The use of empty strings when used to indicate a null value or lack of value, when the language you're using has a better way to support that, will lead to bugs and hard to maintain code. With very few exceptions, empty strings should be avoided.

Several times over my career I have demonstrated the problem of using empty strings to colleagues, so I thought it was about time I write it up for you all to hopefully learn from.

Let's take a simple example. I'm going to use TypeScript for this article, but it's not a typescript article: it applies to any language that has a type system and that type system can express that a value is of type "string" or "undefined"/"null"/"nil"/"optional"/"maybe", etc.

So, let's take a look at a method that will return a name that supports a person having a nickname. Think of Dwayne "THE ROCK" Johnson.

function printName1(firstName: string, lastName: string, nickName: string) {
    return `${firstName} "${nickName.toUpperCase()}" ${lastName}`;
}

For a simple call, this works fine. I can call it like this:

printName1('Dwayne', 'Johnson', 'The Rock')

And I get the output I expect: Dwayne "THE ROCK" Johnson.

Now, I want to modify the code to support no nicknames. Not everyone has a nickname, so fair enough.

My first instinct might be to send no middle name.

printName1('Dwayne', 'Johnson')

But then the compiler kicks in, and my IDE tells me that I'm calling with 2 arguments instead of the expected three. Fair enough. But I'm in a hurry and I just need to get this done. So I can just work around this.

printName1('Dwayne', 'Johnson', '')

I don't bother to test it because I know that an empty string won't show anything. I roll it out to production and then my users start to complain.

Suddenly, we're seeing First "" Last in the UI - huh?

Ohhhhh. We didn't check for an empty string. Hmm. Okay then. Well, in this rare and privileged situation, I am both the author of and the consumer of the code. I wish the compiler could tell me to handle it, but alas, it does not, but I am smart and I can fix this.

function printName2(firstName: string, lastName: string, nickName: string) {
    if (nickName.length > 0) {
        return `${firstName} "${nickName.toUpperCase()}" ${lastName}`;
    }
    return `${firstName} ${lastName}`;
}

Good, that works now. I've exploited the fact that I am in the lucky position of controlling both the function implementation and the caller of the code.

But what if you're not? Most the time you aren't.

We can do better, and lean on the compiler of our language to help us.

Let's say we instead chose to accurately express the function with more accurate types.

function printName3(firstName: string, lastName: string, nickName?: string) {
    return `${firstName} "${nickName.toUpperCase()}" ${lastName}`;
}

Now we can call it both ways:

printName3('Dwayne', 'Johnson', 'The Rock')
printName3('Dwayne', 'Johnson')

And the compiler doesn't complain like it did the first time. No work arounds, no hacks. Much easier for the caller of the function.

And as the author of the function, we have an easier time too.
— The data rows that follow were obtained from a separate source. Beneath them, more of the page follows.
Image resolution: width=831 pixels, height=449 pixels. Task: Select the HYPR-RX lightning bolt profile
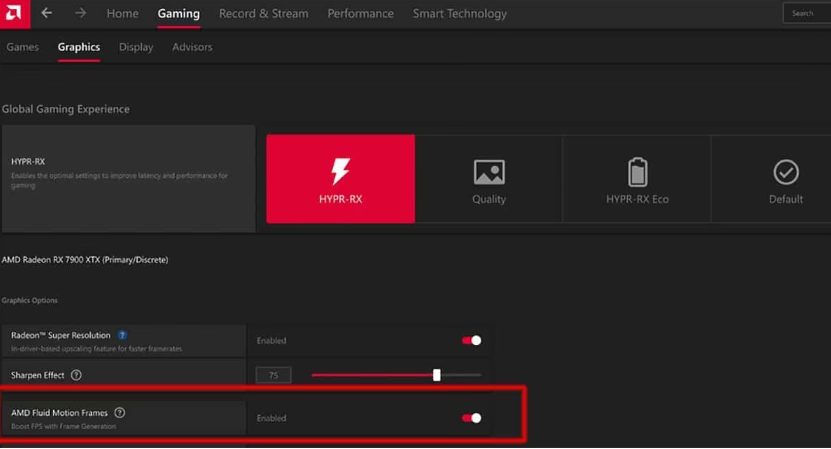pyautogui.click(x=340, y=179)
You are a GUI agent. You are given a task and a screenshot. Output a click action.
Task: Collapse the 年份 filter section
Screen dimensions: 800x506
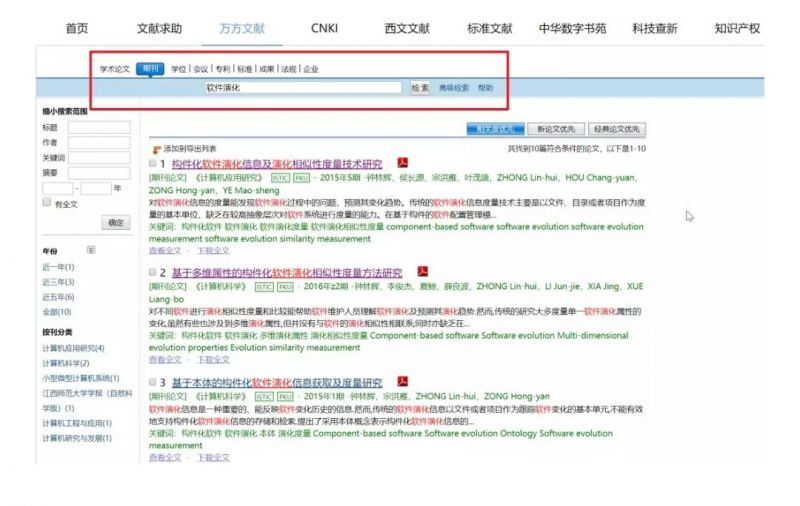pyautogui.click(x=91, y=251)
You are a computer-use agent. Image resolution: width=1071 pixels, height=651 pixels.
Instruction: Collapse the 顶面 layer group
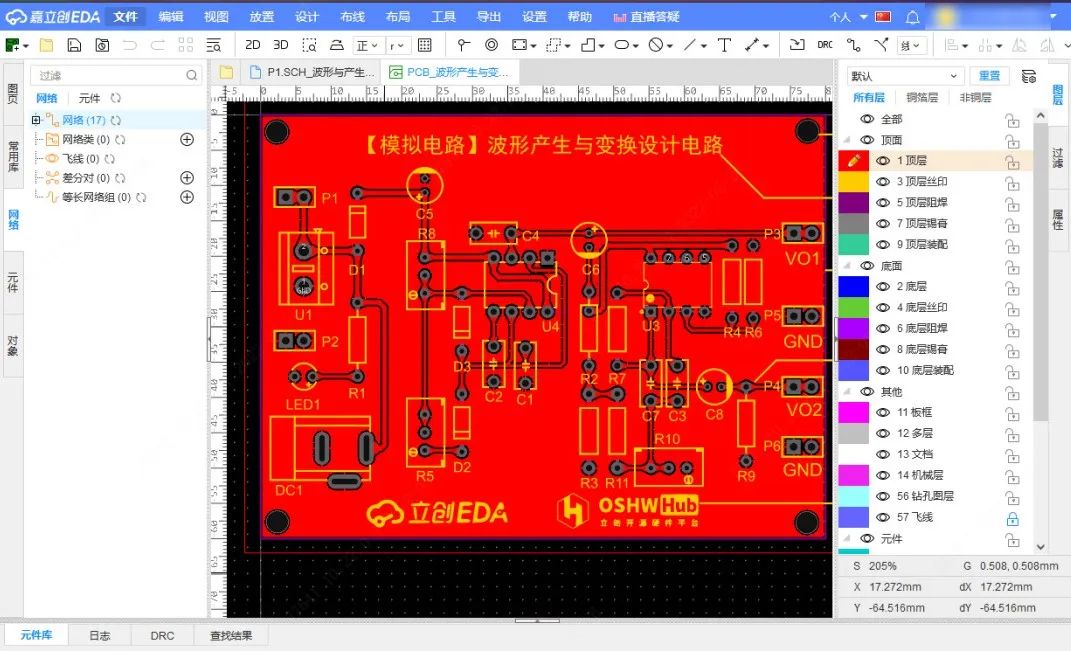tap(848, 140)
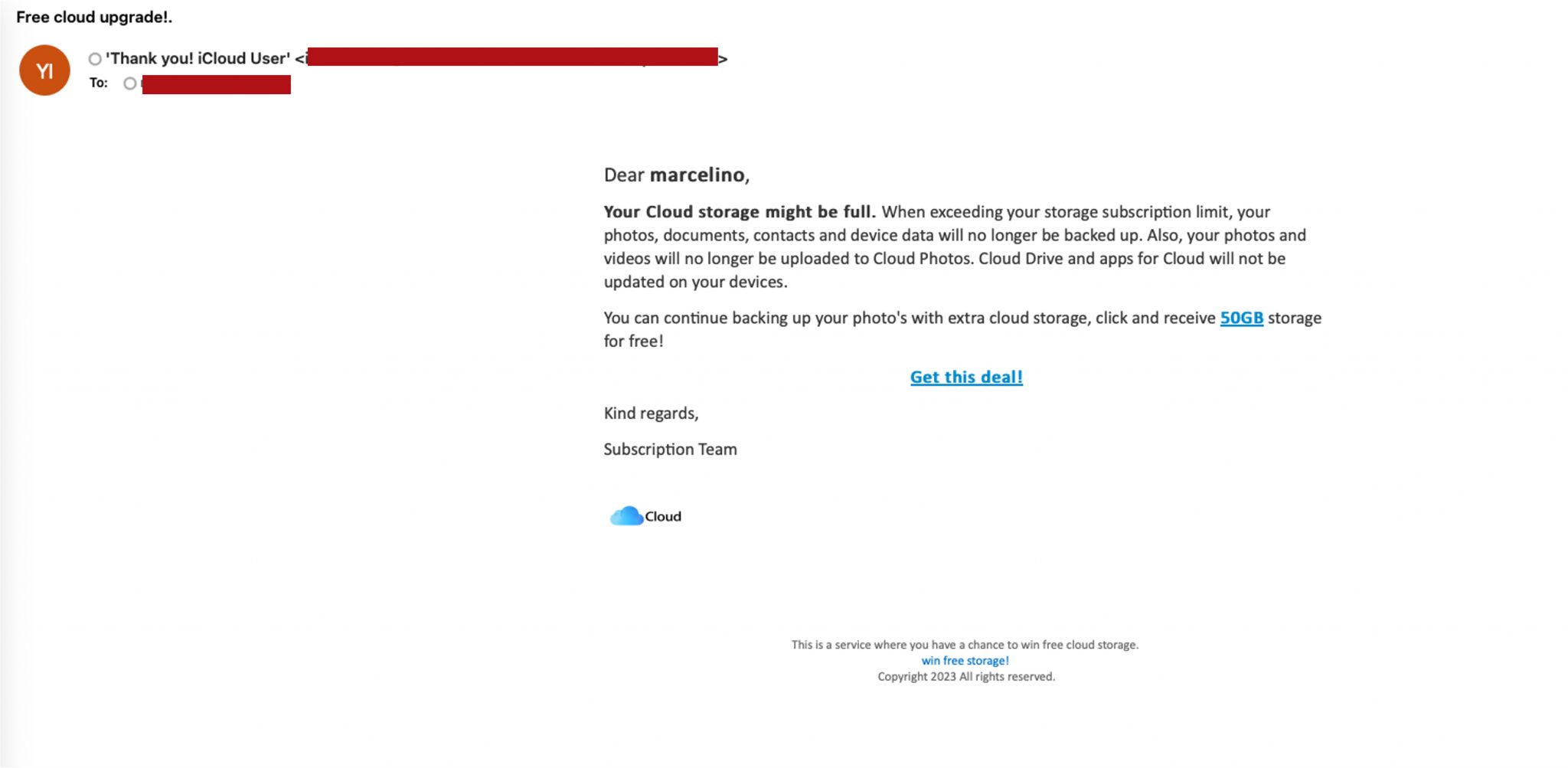Click the orange YI sender avatar
The width and height of the screenshot is (1568, 768).
pyautogui.click(x=44, y=70)
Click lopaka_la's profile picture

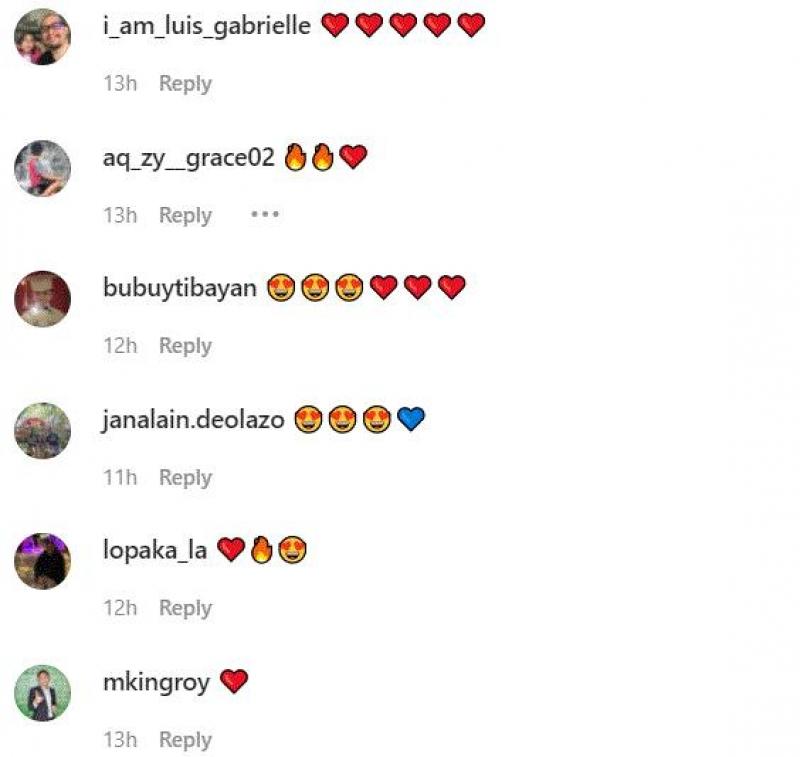coord(42,561)
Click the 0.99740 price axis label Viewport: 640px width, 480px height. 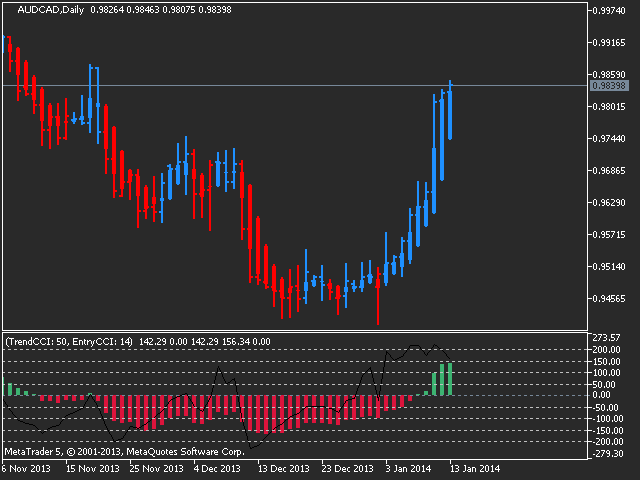pos(608,11)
We're able to communicate, without extra documentation or communication of any kind to the callers (which may be you, future you, a colleague or a person on the other side of the world..) what this method does and expects.
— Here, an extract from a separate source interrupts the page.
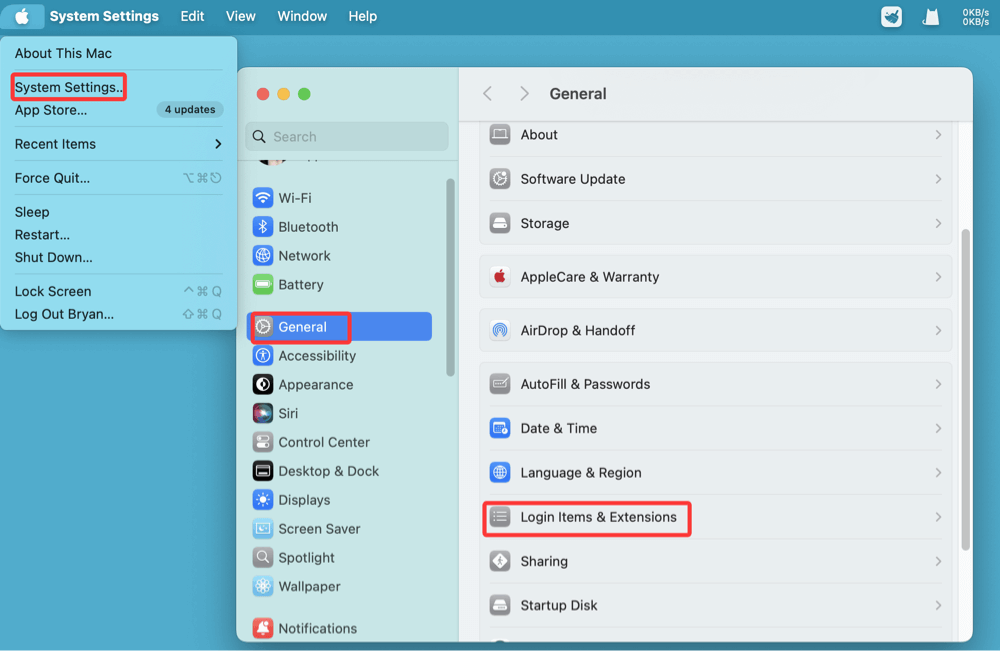
Task: Click the Siri icon in sidebar
Action: pos(263,413)
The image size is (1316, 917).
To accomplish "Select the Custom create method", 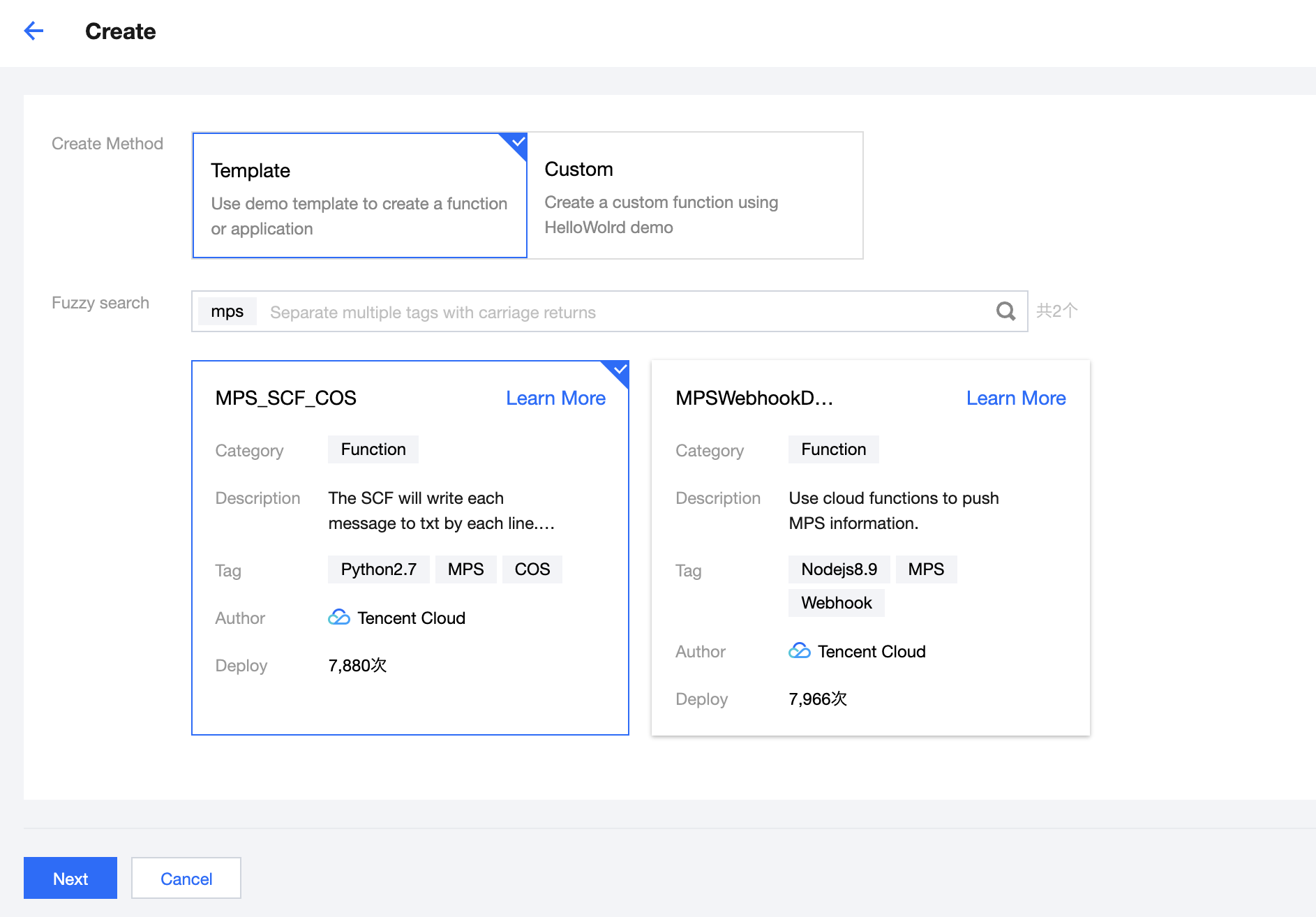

And secondly, as we're writing it, the compiler comes to the party and warns us that we haven't handled the possibility of a missing nickname.
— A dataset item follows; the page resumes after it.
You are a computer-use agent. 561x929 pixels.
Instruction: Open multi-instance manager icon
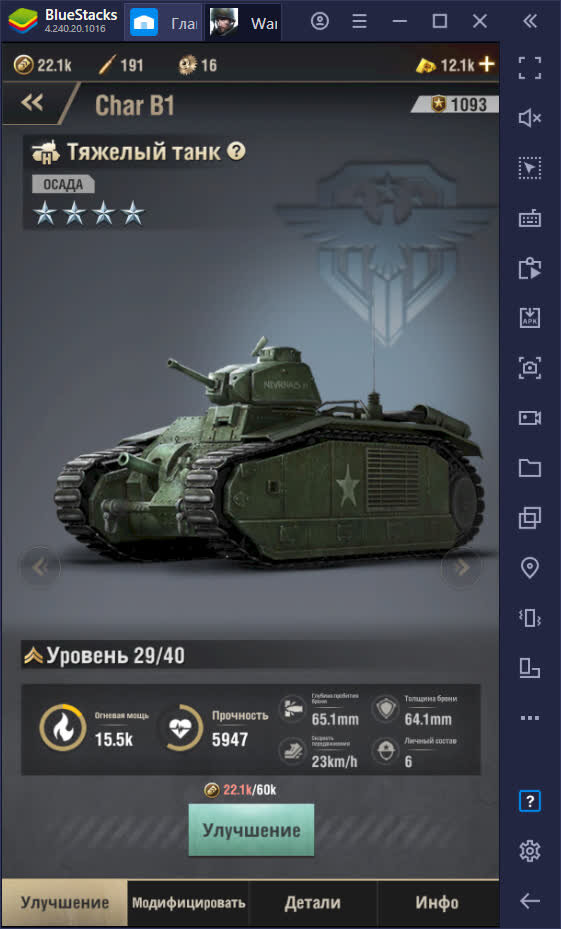530,518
Screen Shot 2021-10-10 at 1.45.12 PM.png

Awesome. We can fix that.

function printName3(firstName: string, lastName: string, nickName?: string) {
    if (nickName) {
        return `${firstName} "${nickName.toUpperCase()}" ${lastName}`;
    }
    return `${firstName} ${lastName}`;
}

The broader point here is that type systems are incredibly powerful and can check a lot of potential logical errors for you. However, it can only help you as much as you help it. By properly expressing to the compiler through the language that this string can be optional, we get the compiler helping us all the way through our code. By inventing our own indicator for optional strings - the empty string - we get no such help, and bugs find their way in very quickly, even with guards such as documentation.

So, this is why I consider empty string [harmful](https://en.wikipedia.org/wiki/Considered_harmful) in languages that have these features. It indicates a lack of understanding about the language and its ability to help you, the mistranslation of requirements into code and the possibility of future bugs.


However, there are a few exceptions to this rule. Generally these should only occur to the "entry point" and "exit point" of your codebase. For example, if you're dealing with an API, database or visual front end that has these contracts and may mean something semantically different, then it's fine at the last possible step to translate a value that is undefined into empty string.

eg:

drawHeading(article.heading, article.subtitle ?? '')

It's encouraged to do this at the final most step, and keep all your code between these "exits" and "entrances" to your code as accurately typed as possible, to maximise the above benefits.


I hope this has helped. Of course, this advices generalises to almost all primitives; using “number | undefined” instead of 0. Using “boolean | undefined” instead of false and even complex types, using combinations of the primitives.

Finally, have I got anything wrong here? Am I missing legitimate cases for empty strings? I'd love to hear about it :)